▶ WORK TO COMPLETE
Copy word for word, please, the lines of the entries below running from the one containing "Open the CoC Kindred Dues select dropdown" to the one containing "Given: Open meeting details info icon", both ends included.
▬▬▬
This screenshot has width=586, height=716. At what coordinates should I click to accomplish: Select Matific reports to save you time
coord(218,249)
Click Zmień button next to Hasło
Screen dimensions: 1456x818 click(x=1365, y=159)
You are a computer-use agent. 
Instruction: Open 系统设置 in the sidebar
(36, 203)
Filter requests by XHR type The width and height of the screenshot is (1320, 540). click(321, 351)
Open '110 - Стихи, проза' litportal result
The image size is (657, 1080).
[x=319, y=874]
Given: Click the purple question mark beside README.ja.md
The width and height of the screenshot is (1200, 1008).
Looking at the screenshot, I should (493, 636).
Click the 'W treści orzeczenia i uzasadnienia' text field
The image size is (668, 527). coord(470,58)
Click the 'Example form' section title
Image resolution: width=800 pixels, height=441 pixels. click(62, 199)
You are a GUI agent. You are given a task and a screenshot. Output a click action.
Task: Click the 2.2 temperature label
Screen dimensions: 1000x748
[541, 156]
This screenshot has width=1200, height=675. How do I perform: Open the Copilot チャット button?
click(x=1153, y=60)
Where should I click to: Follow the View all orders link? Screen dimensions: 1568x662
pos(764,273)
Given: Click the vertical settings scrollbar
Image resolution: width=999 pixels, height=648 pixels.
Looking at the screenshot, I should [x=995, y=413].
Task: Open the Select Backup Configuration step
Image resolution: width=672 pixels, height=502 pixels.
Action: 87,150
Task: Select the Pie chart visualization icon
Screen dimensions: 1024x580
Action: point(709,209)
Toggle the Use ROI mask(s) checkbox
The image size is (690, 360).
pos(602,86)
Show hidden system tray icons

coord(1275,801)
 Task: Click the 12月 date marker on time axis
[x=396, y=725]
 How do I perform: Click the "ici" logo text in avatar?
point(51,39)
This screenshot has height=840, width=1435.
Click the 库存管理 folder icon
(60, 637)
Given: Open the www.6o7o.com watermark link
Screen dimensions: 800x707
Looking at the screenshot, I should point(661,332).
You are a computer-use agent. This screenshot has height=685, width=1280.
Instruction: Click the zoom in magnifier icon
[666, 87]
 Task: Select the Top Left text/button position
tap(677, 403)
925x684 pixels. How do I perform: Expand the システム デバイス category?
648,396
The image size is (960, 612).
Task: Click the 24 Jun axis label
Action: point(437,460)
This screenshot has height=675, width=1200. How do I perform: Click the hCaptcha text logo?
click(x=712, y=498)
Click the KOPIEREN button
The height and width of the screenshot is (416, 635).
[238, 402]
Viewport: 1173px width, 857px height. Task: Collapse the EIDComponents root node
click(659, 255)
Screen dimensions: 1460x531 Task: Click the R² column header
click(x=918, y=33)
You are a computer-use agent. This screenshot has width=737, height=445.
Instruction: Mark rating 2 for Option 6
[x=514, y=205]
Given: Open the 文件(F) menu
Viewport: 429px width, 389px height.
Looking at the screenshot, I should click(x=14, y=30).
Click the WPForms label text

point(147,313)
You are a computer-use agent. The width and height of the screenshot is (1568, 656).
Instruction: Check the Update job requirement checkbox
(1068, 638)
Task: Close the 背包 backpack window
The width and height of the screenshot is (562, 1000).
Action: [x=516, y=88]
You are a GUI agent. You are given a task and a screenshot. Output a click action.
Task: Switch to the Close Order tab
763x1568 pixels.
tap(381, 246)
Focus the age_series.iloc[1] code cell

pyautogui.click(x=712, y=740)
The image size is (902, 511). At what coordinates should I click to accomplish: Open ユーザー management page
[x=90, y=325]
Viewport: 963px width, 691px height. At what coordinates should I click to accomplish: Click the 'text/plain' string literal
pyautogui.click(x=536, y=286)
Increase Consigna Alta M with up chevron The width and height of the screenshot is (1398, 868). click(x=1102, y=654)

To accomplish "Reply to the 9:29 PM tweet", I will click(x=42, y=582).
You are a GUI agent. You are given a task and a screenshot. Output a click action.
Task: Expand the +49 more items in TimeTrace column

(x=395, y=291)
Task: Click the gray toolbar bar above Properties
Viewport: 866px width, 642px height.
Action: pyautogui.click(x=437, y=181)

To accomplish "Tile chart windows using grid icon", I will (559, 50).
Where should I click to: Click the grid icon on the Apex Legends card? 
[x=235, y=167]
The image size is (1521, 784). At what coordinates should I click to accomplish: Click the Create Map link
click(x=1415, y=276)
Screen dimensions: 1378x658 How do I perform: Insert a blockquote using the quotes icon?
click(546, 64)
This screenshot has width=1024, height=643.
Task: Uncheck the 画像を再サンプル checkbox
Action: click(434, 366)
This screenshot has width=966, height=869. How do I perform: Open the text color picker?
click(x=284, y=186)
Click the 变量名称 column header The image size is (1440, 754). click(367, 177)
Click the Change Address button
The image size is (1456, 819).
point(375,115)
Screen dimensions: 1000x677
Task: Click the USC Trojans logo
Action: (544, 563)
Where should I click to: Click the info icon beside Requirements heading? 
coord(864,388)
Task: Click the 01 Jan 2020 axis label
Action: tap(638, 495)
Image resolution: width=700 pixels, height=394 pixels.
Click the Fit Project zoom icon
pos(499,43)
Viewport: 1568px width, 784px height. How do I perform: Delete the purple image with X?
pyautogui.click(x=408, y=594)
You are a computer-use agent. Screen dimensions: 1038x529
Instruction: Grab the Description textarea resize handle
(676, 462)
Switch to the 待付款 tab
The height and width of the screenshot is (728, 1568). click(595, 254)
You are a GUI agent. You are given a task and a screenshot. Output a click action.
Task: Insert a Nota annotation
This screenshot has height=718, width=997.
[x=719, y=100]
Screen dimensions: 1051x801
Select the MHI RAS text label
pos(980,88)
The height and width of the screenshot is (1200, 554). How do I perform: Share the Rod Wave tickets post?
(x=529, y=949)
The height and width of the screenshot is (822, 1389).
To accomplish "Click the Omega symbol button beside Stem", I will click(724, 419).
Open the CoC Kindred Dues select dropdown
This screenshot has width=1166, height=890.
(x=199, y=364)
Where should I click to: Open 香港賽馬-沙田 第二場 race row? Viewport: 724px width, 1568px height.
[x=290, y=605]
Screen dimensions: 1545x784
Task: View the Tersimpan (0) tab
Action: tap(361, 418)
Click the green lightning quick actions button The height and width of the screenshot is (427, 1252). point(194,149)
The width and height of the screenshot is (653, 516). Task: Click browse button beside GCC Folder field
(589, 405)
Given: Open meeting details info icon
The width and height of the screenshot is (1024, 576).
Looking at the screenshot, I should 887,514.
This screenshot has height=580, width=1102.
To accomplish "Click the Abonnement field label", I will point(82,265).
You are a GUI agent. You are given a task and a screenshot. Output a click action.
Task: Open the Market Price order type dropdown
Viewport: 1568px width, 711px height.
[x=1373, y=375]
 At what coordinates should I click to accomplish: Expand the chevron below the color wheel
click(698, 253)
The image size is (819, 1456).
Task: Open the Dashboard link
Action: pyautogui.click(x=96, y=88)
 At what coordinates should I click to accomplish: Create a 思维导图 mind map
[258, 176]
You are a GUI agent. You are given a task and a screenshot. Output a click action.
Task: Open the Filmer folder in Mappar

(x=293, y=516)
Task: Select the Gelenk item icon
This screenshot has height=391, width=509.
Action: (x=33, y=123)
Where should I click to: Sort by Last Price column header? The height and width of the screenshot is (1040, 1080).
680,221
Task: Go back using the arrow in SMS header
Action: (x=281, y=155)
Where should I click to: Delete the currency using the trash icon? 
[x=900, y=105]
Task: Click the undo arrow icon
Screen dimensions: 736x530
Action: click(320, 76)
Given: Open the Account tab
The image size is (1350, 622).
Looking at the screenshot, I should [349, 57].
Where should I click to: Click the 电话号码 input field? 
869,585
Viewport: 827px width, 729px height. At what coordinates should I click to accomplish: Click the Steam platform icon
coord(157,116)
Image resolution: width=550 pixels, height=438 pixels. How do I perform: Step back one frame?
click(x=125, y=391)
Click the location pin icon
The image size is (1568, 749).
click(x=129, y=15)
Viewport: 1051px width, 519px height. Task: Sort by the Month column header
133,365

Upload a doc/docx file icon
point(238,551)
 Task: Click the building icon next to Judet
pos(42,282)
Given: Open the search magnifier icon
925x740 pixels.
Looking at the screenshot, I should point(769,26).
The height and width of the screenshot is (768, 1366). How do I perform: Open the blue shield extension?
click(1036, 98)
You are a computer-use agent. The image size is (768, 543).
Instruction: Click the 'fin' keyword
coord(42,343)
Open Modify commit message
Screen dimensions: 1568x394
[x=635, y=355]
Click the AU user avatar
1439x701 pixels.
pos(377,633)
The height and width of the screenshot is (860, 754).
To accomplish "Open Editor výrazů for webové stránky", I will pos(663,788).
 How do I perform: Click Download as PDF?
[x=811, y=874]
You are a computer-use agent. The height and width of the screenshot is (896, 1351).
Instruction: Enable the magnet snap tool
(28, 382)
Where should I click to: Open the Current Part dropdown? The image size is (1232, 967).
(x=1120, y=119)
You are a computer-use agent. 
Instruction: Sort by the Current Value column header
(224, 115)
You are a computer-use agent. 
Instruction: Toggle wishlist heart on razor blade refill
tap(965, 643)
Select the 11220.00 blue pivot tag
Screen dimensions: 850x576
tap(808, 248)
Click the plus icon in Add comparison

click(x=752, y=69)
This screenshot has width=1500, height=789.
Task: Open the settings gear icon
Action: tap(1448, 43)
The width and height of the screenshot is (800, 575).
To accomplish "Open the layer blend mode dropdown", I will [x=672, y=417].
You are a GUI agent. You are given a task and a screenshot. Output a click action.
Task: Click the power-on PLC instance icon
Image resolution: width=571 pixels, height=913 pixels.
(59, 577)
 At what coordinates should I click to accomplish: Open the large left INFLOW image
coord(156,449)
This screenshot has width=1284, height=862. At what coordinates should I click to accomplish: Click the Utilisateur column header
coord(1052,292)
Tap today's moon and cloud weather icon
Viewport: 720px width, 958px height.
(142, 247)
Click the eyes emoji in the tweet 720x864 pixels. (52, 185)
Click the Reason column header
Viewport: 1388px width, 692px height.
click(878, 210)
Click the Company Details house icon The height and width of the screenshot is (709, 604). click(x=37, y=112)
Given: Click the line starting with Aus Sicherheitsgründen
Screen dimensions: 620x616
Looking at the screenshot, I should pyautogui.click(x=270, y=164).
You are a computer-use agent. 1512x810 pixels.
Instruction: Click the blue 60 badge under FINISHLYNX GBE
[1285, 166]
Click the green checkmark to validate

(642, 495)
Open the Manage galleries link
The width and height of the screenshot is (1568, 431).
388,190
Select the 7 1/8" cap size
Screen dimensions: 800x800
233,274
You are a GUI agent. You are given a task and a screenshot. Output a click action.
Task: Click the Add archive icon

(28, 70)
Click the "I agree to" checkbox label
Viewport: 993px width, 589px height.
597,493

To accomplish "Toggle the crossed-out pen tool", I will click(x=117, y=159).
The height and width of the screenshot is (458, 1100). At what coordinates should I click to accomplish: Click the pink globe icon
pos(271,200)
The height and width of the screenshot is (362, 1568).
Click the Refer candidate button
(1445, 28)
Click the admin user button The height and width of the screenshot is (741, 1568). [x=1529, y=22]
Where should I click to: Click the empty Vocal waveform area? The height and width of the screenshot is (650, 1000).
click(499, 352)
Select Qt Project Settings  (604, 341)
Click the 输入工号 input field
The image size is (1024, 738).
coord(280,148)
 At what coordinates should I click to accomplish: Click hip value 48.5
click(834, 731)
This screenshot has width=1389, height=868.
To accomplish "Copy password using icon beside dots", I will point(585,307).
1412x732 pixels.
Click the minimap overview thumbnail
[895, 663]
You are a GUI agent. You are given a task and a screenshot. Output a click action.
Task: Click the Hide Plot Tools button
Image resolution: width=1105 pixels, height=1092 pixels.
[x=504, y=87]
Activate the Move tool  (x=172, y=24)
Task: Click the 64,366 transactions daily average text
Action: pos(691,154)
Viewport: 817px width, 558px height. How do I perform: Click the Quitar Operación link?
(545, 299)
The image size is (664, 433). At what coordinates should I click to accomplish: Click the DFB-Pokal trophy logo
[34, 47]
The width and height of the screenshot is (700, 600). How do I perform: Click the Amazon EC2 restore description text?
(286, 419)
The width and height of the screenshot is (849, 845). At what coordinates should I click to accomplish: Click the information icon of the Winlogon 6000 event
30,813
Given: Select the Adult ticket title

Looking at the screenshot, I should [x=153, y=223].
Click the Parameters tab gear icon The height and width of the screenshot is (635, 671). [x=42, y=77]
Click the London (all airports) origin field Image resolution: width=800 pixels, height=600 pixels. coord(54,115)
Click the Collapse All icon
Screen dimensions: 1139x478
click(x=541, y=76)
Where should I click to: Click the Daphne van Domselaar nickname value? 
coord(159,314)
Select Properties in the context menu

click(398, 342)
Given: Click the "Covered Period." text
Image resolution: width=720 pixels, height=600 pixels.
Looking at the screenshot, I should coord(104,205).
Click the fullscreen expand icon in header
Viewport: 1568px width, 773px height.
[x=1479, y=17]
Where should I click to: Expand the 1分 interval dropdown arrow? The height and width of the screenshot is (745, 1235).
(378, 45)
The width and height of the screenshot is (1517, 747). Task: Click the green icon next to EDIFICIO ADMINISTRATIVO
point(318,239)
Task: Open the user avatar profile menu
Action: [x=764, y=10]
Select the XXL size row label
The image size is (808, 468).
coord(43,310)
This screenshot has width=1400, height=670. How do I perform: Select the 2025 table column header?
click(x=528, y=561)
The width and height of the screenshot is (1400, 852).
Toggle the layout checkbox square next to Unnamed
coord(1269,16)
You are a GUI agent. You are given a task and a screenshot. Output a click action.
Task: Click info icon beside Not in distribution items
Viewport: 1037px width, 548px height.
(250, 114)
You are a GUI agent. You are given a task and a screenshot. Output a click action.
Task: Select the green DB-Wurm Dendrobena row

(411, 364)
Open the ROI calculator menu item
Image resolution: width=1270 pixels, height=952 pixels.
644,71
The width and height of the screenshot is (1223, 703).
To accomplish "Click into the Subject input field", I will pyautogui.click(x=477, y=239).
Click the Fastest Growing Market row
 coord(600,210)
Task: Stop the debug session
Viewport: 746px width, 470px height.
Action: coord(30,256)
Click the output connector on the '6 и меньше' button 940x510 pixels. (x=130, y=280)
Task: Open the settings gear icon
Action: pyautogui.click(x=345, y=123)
▬▬▬
▶ TASK RESULT
Open the CoC Kindred Dues select dropdown
This screenshot has width=1166, height=890.
(x=199, y=364)
Where should I click to: Open 香港賽馬-沙田 第二場 race row? Viewport: 724px width, 1568px height.
[x=290, y=605]
Screen dimensions: 1545x784
Task: View the Tersimpan (0) tab
Action: tap(361, 418)
Click the green lightning quick actions button The height and width of the screenshot is (427, 1252). point(194,149)
The width and height of the screenshot is (653, 516). Task: Click browse button beside GCC Folder field
(589, 405)
Given: Open meeting details info icon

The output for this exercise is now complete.